====== Provided passage
Time-Series Clustering¶

Functions in pyflow_acdc.Time_series_clustering. Representative-period clustering reduces long time-series inputs to a weighted set of scenarios for multi_scenario_TEP(), multi_period_MS_TEP(), and related TEP drivers.

Workflow guides: Transmission Expansion Planning (TEP and MS TEP) (TEP and MS TEP), Multi-period Transmission Expansion Planning (MP TEP and MP+MS TEP) (MP TEP and MP+MS TEP).

`clustering_options`¶

TEP functions accept a clustering_options dict, normally processed by cluster_analysis(). To reload saved clusters without re-running the algorithms, pass precomputed_clusters_path (see Precomputed clusters and the MS TEP example in pyflow_tests/doc_examples/tep/02_multi_scenario_tep.py).

Use with years_data="23,24" on NS_MTDC_2025 so time-series length matches the JSON payload.

Key	Role
`n_clusters`	Number of representative periods (scenarios) passed to the clustering algorithm.
`time_series`	TS types to include (e.g. `["price", "Load", "WPP"]`). Series on the grid whose `type` is not listed are dropped before clustering.
`central_market`	List of price-zone names whose attached series are kept for market-linked types (`price`, `Load`, `PGL_min`, `PGL_max`, `a_CG`, `b_CG`, `c_CG`). An empty list (`[]`) keeps all zones in the grid — this is the usual choice on multi-zone cases such as `NS_MTDC_2025`. To cluster only around selected hubs, pass e.g. `["NL", "DE"]`; series tied to other zones are then excluded.
`thresholds`	Two-element list `[cv_threshold, correlation_threshold]` used in `filter_data()` and identify_correlations`(). With `[0, 0.8]` (typical): no CV pre-filtering (`0` disables it), and pairs with `\|correlation\| > 0.8` form correlated groups. When `cv_threshold > 0`, series whose coefficient of variation exceeds that value are removed before clustering.
`correlation_decisions`	Three-element list `[clean, method, scale_groups]` for identify_correlations`(). `[True, 3, True]` means: reduce redundant series in each correlated group (clean), use method `3` (PCA representative: keep the member most aligned with the group’s first principal component), and scale the kept series by `sqrt(group size)` so merged information is not under-weighted. Set `clean` to `False` to skip correlation reduction. Methods `1` and `2` keep the highest-variance member or replace the group with a single PC1 column respectively (see `identify_correlations()`).
`cluster_algorithm`	e.g. `kmedoids`, `kmeans_medoids`, `Kmeans`
`precomputed_clusters_path`	JSON path; skips re-clustering when set (see `load_precomputed_clusters_to_grid()`)
`print_details`	When `True`, print filtering statistics (mean, std, CV per series), excluded columns, correlated groups, deduplication choices, and clustering diagnostics to stdout. Use `False` in batch tests to keep output quiet.
============
====== Recorded data
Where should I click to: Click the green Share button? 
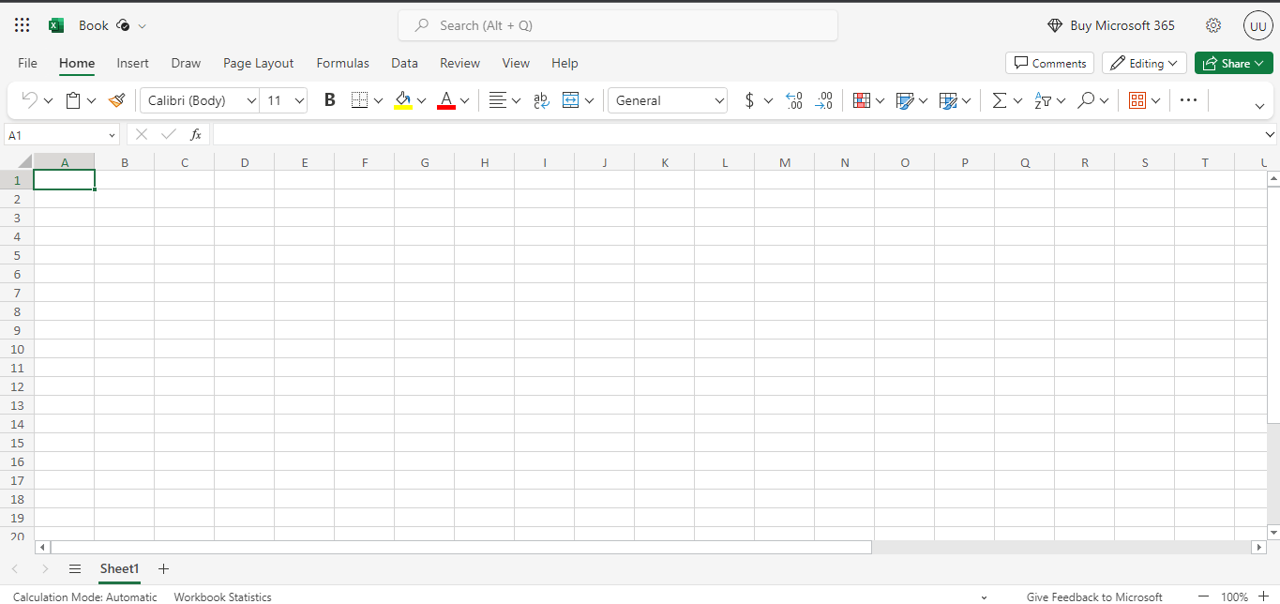click(x=1233, y=63)
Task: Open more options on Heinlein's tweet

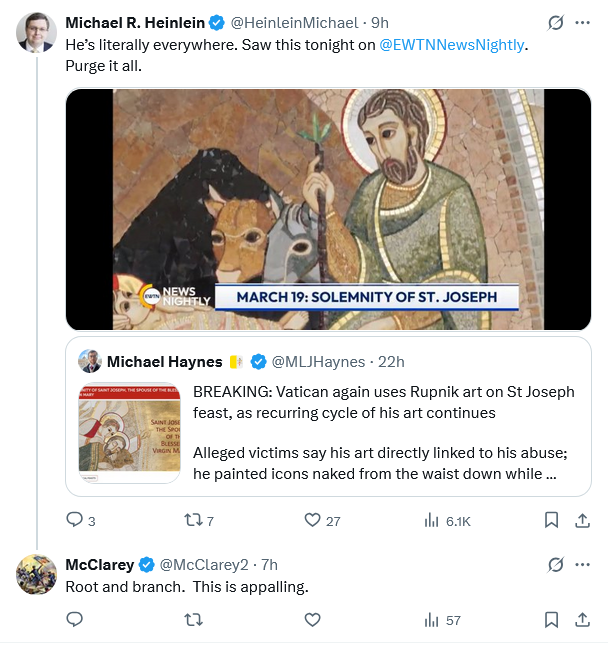Action: (583, 23)
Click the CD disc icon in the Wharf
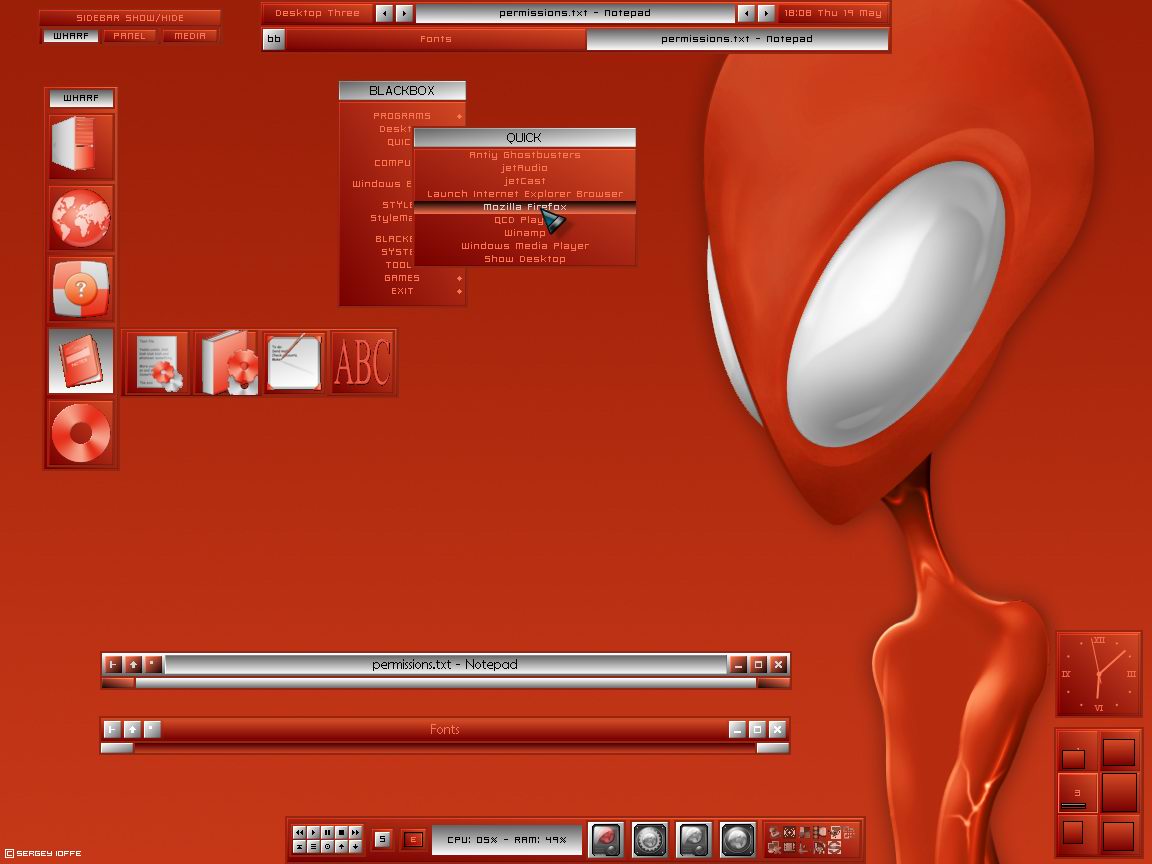1152x864 pixels. pyautogui.click(x=80, y=432)
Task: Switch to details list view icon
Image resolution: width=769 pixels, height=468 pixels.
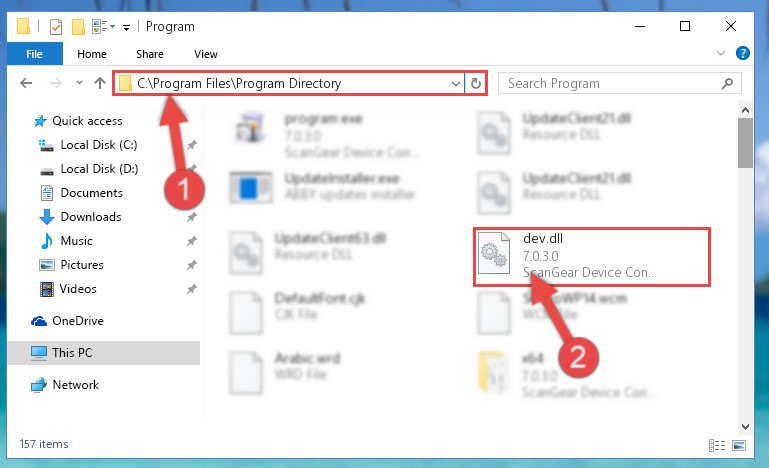Action: point(717,445)
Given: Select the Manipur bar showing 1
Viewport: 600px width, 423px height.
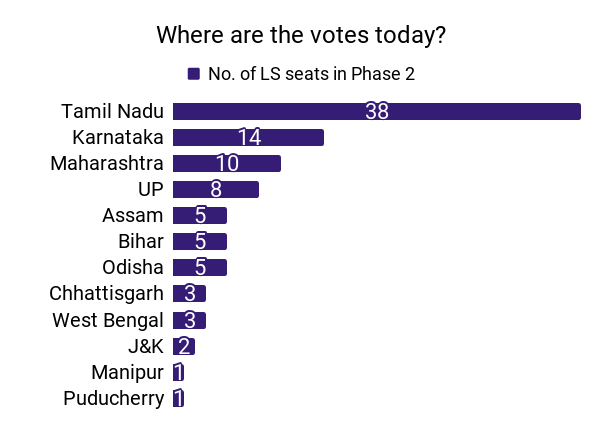Looking at the screenshot, I should [x=178, y=372].
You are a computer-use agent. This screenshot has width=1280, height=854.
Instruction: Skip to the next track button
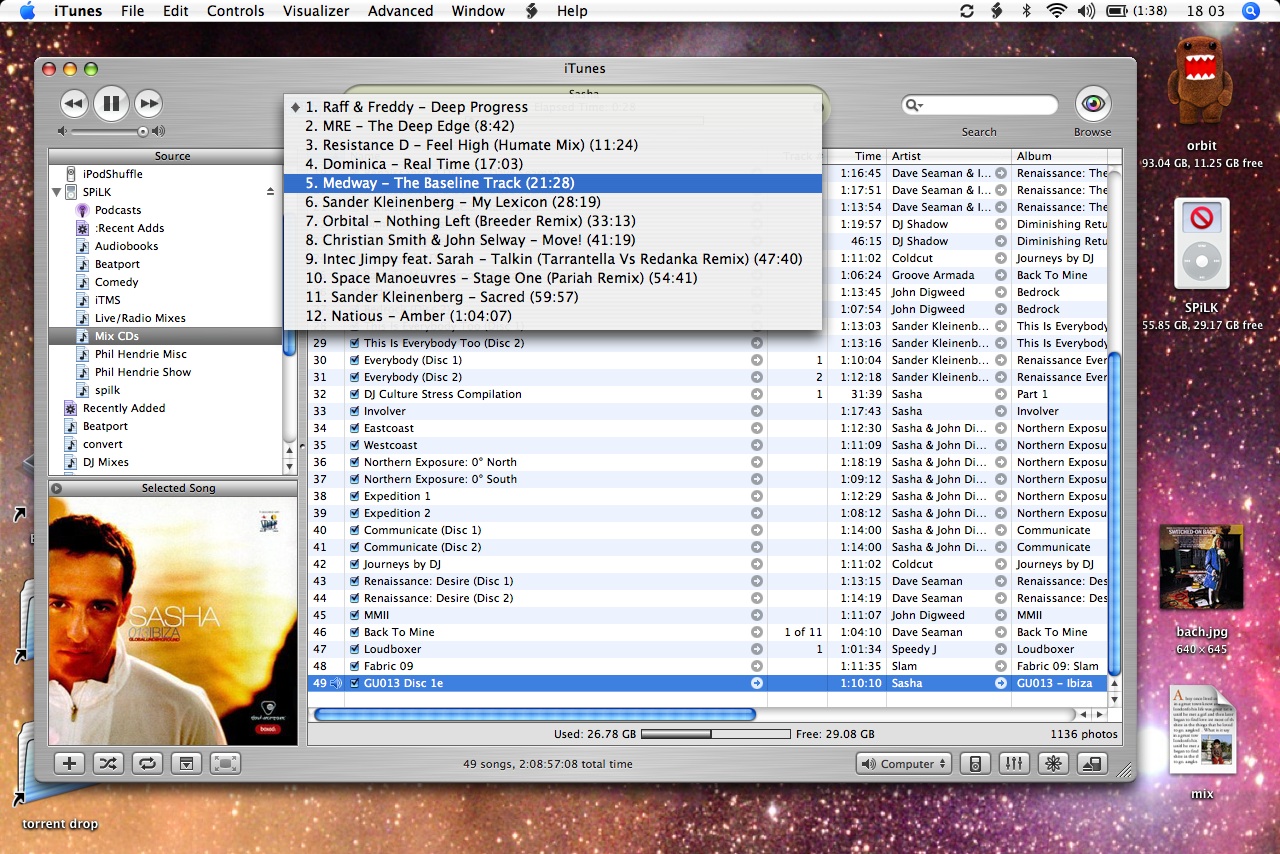coord(148,103)
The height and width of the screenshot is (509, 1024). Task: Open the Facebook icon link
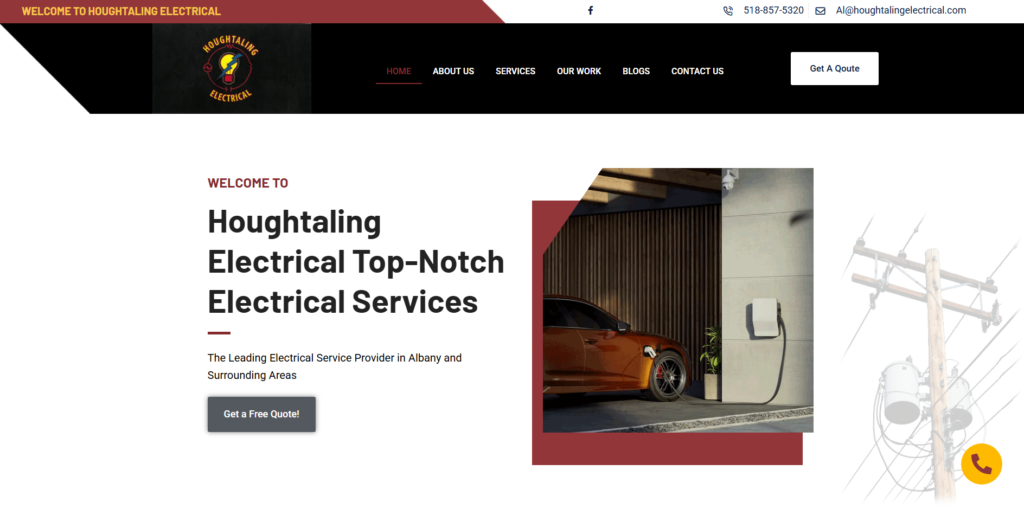point(590,10)
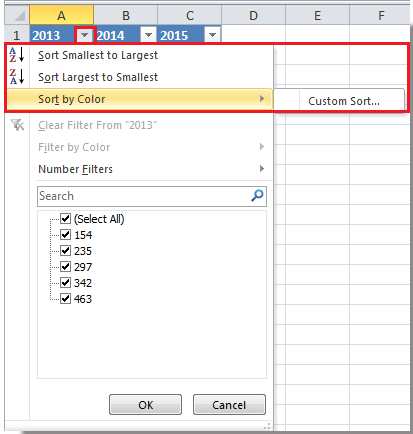The image size is (413, 434).
Task: Expand the Number Filters submenu arrow
Action: point(262,169)
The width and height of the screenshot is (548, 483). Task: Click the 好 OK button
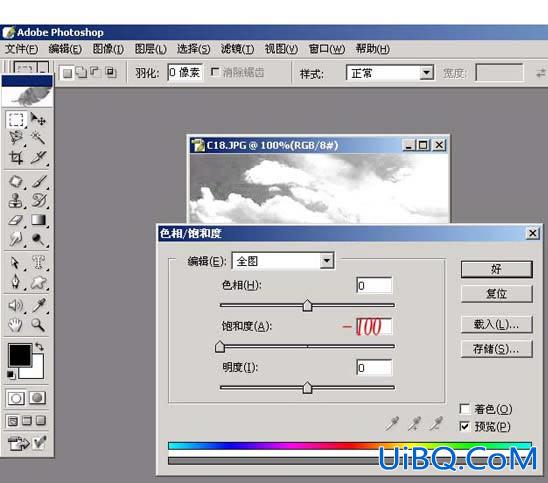496,269
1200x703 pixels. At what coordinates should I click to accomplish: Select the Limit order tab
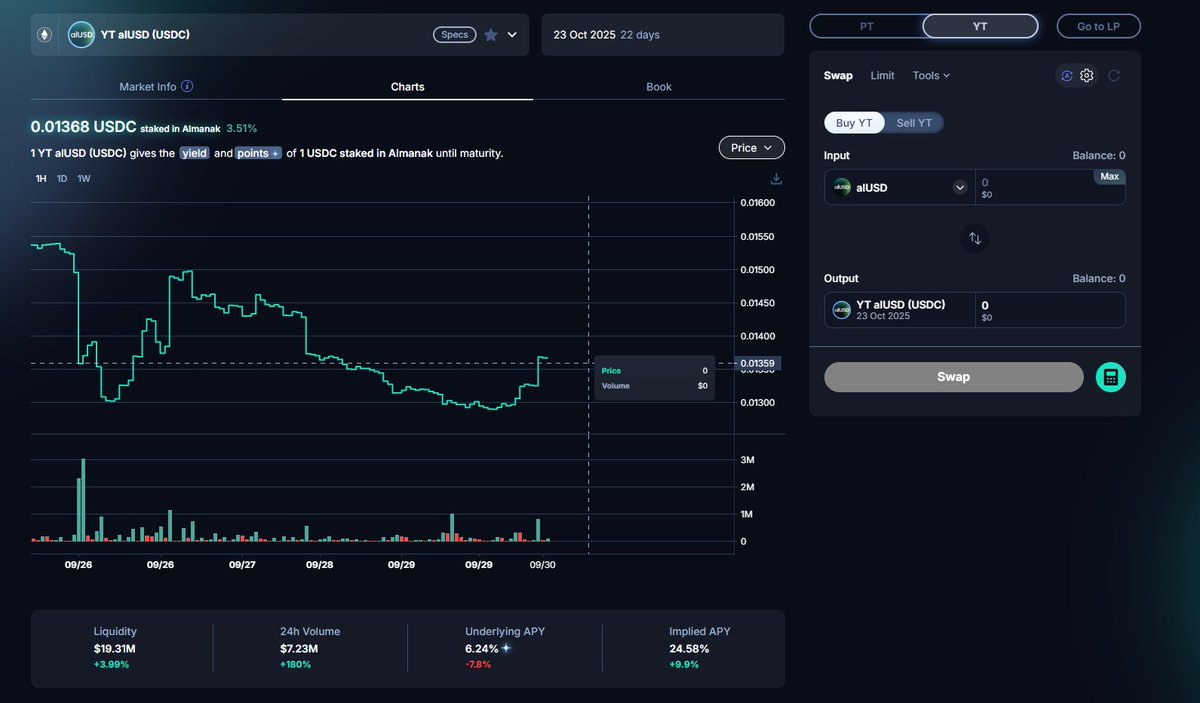coord(882,76)
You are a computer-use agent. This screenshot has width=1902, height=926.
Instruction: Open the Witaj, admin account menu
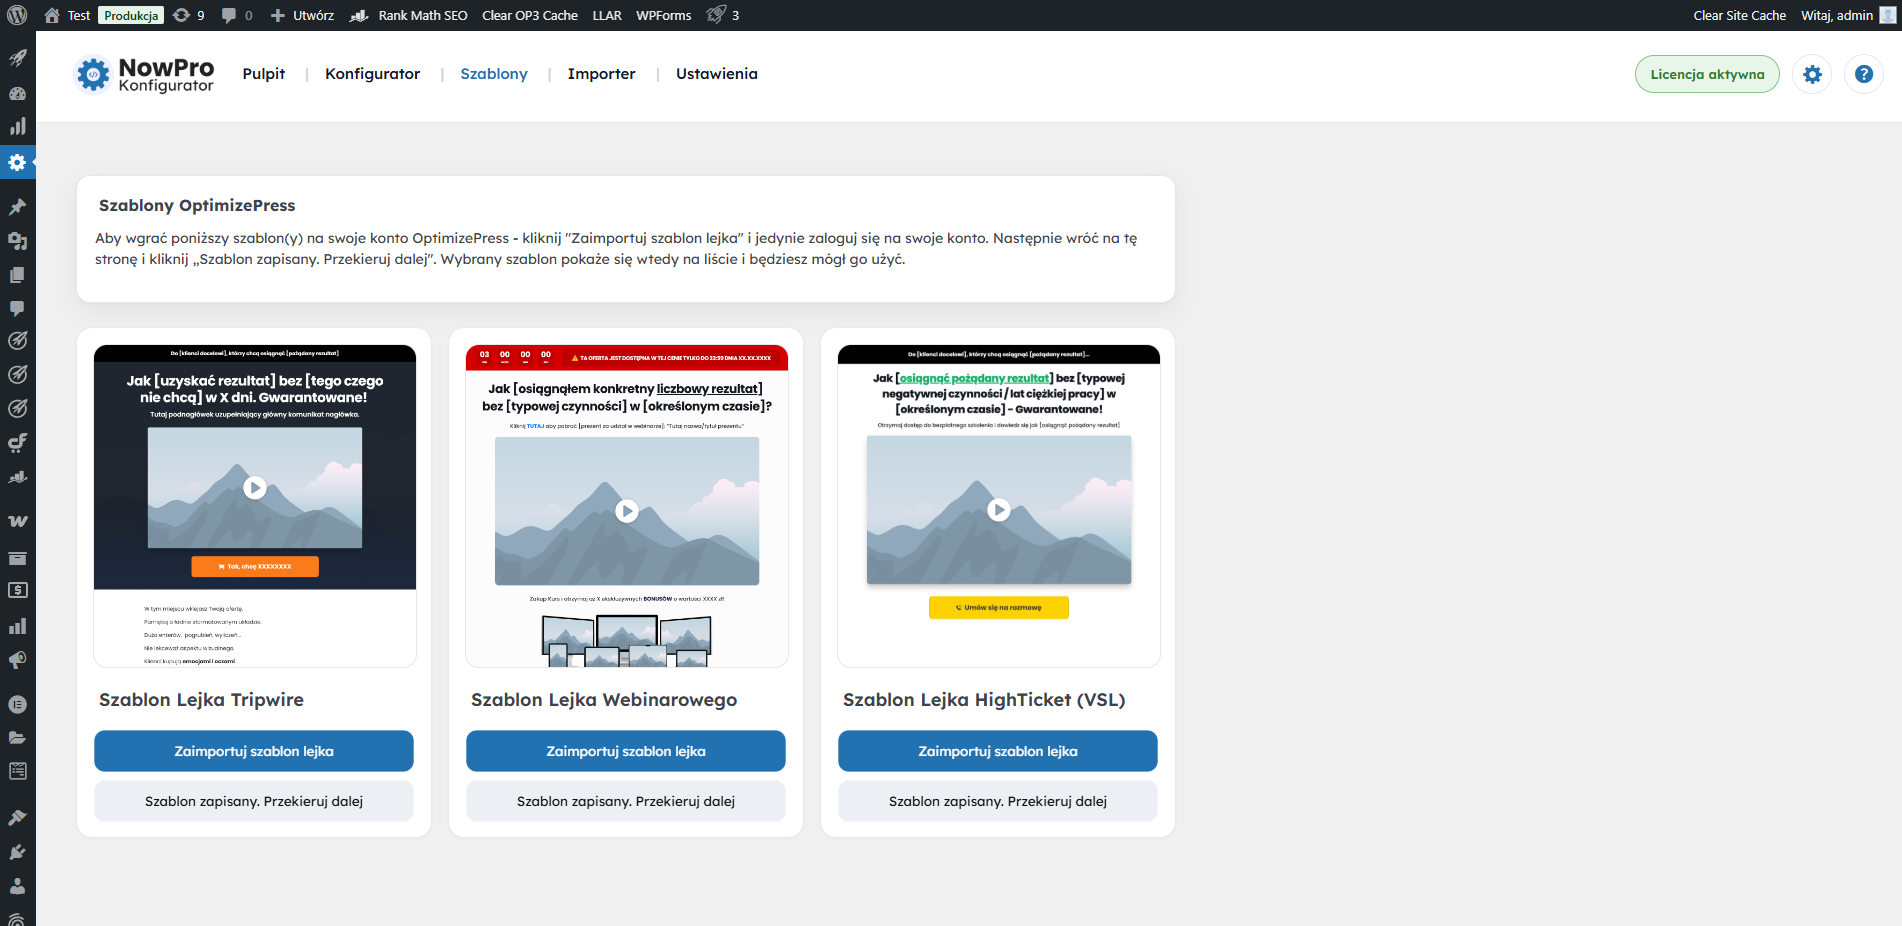pos(1846,15)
============
Using the time-series clustering page, answer each question in a few words:
1. Which function normally processes the clustering_options dict?
2. What does an empty list passed as central_market do?
3. What does method 3 in correlation_decisions keep from each correlated group?

1. cluster_analysis()
2. It keeps all zones in the grid.
3. The member most aligned with the group's first principal component.